- _What you should do_
Please swap "checkmark" for "tick mark" in the records between the line holding "Viewport: 800px width, 640px height." and the line holding "[x=20, y=113]", inclusive. Return only those lines, with everything else left as it is.

** start of Stored rows **

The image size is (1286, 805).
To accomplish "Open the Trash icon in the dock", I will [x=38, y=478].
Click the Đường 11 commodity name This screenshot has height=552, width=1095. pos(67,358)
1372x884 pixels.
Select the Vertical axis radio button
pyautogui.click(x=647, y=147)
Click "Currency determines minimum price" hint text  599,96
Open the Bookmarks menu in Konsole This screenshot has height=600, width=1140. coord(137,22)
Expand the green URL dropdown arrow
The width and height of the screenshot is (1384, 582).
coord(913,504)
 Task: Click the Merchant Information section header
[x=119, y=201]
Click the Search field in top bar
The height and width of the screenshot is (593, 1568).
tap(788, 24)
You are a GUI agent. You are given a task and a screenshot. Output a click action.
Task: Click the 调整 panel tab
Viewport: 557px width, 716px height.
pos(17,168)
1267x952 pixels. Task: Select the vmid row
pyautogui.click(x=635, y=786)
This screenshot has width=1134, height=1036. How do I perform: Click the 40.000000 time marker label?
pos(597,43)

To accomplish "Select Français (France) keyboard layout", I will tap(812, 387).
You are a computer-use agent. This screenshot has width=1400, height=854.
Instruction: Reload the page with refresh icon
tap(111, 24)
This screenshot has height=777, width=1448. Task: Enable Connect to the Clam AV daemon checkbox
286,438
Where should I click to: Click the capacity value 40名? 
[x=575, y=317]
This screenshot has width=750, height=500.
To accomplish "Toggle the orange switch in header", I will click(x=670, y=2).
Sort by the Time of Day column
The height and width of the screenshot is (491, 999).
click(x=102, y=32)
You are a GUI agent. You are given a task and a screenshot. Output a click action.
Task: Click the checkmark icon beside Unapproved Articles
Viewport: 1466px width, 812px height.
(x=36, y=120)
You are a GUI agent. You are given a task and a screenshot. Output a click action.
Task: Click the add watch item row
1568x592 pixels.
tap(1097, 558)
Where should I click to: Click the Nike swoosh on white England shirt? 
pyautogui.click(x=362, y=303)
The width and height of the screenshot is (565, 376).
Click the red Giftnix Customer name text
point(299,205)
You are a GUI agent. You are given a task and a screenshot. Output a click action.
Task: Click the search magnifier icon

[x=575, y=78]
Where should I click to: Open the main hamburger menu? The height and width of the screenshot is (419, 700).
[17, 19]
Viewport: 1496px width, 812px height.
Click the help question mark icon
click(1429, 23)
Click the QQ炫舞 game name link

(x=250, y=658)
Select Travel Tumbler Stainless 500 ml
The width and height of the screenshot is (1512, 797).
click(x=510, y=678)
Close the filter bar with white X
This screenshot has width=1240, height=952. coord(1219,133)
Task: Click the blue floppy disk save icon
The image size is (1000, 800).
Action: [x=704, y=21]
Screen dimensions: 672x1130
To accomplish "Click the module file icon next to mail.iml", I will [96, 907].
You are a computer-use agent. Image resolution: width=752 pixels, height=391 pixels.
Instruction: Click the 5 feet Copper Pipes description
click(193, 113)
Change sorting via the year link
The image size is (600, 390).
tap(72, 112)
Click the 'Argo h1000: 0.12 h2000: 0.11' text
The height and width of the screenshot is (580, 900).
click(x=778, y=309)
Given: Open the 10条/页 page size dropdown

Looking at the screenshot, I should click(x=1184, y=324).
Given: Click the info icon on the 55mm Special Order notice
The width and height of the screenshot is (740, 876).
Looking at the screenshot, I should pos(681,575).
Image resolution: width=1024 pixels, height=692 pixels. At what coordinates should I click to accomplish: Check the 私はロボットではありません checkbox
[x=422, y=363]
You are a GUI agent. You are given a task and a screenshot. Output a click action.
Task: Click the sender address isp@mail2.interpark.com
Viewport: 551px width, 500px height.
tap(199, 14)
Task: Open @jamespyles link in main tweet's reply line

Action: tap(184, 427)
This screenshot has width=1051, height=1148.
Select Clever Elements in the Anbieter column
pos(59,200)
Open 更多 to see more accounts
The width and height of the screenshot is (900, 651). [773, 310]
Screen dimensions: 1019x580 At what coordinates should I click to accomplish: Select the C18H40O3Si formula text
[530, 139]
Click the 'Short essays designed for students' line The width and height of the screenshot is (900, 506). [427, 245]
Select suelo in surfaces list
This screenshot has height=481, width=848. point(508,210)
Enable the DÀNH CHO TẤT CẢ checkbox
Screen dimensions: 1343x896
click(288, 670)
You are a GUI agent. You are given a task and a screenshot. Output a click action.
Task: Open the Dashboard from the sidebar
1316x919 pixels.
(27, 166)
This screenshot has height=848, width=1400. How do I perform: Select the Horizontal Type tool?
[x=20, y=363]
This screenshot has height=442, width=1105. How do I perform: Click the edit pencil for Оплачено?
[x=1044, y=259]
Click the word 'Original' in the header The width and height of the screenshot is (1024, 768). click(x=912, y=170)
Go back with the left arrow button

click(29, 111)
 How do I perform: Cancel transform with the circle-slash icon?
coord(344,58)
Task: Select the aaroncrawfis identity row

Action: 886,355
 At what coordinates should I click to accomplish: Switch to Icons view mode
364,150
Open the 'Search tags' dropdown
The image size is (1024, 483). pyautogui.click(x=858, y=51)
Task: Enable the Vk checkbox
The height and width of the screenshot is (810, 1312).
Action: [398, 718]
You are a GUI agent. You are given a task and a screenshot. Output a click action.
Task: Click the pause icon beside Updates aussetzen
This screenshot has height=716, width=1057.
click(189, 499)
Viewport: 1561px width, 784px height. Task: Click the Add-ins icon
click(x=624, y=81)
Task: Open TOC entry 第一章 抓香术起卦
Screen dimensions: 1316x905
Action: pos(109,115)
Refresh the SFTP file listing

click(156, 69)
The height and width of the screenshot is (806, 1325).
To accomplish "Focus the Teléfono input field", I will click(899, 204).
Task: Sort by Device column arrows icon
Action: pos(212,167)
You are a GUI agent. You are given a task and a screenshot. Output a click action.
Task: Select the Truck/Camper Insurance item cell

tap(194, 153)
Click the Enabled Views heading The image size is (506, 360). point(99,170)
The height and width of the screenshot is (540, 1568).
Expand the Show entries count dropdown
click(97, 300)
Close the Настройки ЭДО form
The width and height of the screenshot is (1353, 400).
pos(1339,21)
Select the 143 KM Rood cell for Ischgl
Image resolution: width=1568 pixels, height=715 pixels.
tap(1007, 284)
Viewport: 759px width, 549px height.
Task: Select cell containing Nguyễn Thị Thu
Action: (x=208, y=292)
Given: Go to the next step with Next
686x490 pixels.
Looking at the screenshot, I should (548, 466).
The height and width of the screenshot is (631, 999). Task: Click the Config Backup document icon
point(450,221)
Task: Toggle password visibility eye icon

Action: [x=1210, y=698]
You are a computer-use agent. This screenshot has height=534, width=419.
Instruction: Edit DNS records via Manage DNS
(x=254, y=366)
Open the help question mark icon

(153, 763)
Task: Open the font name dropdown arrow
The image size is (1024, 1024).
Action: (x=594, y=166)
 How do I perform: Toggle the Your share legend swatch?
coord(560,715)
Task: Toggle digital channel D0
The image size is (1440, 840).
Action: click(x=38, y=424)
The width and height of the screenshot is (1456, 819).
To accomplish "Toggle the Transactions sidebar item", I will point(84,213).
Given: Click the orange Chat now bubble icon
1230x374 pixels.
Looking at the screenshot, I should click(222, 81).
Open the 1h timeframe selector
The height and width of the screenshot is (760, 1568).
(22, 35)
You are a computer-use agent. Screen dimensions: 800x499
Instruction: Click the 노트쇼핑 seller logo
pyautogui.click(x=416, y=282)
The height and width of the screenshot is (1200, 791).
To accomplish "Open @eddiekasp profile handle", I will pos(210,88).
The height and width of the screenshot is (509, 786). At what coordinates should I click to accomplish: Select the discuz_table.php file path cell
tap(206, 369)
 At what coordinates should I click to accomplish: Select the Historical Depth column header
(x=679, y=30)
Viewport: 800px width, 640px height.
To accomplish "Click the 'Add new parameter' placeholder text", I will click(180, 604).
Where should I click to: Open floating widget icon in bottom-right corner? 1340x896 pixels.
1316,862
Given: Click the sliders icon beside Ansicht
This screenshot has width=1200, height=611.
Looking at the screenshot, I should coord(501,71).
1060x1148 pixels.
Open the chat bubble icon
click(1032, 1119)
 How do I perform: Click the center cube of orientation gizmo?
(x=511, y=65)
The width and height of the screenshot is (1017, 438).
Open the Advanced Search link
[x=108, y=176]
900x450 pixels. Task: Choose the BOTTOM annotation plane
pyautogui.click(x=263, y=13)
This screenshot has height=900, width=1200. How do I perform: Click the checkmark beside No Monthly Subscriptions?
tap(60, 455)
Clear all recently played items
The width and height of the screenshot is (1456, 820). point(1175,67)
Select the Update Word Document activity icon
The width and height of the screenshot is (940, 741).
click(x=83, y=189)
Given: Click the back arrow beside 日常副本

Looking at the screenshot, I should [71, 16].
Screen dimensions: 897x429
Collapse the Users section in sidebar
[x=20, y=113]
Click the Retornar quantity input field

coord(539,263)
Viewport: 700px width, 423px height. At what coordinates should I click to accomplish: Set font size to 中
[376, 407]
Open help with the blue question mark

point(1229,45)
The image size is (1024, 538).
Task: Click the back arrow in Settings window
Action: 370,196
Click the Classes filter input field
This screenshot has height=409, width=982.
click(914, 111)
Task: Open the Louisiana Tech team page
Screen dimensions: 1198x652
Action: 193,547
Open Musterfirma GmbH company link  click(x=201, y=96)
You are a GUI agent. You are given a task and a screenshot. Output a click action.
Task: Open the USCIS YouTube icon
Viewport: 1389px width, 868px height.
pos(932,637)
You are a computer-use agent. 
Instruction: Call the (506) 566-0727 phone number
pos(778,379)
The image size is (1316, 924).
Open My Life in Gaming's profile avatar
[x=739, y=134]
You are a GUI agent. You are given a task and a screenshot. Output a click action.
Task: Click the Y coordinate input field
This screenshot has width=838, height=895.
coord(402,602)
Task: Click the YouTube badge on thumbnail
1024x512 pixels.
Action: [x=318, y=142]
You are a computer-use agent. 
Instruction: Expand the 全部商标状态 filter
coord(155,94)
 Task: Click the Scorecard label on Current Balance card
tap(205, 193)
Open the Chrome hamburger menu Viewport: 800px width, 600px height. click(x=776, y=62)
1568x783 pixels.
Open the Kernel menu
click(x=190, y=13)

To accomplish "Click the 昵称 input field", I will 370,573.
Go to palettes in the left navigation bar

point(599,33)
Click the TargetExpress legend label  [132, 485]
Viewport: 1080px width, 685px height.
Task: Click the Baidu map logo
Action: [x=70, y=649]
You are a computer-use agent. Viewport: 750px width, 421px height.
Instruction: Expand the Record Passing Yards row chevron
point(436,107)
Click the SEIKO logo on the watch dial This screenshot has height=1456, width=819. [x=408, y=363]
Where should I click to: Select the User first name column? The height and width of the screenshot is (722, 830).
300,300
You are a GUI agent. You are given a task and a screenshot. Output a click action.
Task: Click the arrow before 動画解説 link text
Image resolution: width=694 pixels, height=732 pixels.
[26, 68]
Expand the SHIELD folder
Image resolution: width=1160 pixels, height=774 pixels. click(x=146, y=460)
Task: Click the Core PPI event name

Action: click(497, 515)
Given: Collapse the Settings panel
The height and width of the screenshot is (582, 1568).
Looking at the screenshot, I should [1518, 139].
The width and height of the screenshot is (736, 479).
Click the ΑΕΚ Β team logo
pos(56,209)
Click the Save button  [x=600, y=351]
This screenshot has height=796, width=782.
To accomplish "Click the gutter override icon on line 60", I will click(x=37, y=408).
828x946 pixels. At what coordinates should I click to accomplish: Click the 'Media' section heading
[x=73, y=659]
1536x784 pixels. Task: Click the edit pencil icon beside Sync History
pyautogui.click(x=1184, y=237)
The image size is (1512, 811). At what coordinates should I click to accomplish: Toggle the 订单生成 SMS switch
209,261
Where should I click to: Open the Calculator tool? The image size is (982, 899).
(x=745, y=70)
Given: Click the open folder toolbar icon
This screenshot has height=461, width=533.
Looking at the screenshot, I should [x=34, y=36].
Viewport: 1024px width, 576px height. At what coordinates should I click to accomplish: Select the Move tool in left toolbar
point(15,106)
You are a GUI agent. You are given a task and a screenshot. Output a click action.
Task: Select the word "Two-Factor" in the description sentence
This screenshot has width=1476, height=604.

** end of Stored rows **

- _Result of this task_
Viewport: 800px width, 640px height.
To accomplish "Click the 'Add new parameter' placeholder text", I will click(180, 604).
Where should I click to: Open floating widget icon in bottom-right corner? 1340x896 pixels.
1316,862
Given: Click the sliders icon beside Ansicht
This screenshot has width=1200, height=611.
Looking at the screenshot, I should coord(501,71).
1060x1148 pixels.
Open the chat bubble icon
click(1032, 1119)
 How do I perform: Click the center cube of orientation gizmo?
(x=511, y=65)
The width and height of the screenshot is (1017, 438).
Open the Advanced Search link
[x=108, y=176]
900x450 pixels. Task: Choose the BOTTOM annotation plane
pyautogui.click(x=263, y=13)
This screenshot has height=900, width=1200. How do I perform: Click the tick mark beside No Monthly Subscriptions?
tap(60, 455)
Clear all recently played items
The width and height of the screenshot is (1456, 820). point(1175,67)
Select the Update Word Document activity icon
The width and height of the screenshot is (940, 741).
click(x=83, y=189)
Given: Click the back arrow beside 日常副本

Looking at the screenshot, I should [71, 16].
Screen dimensions: 897x429
Collapse the Users section in sidebar
[x=20, y=113]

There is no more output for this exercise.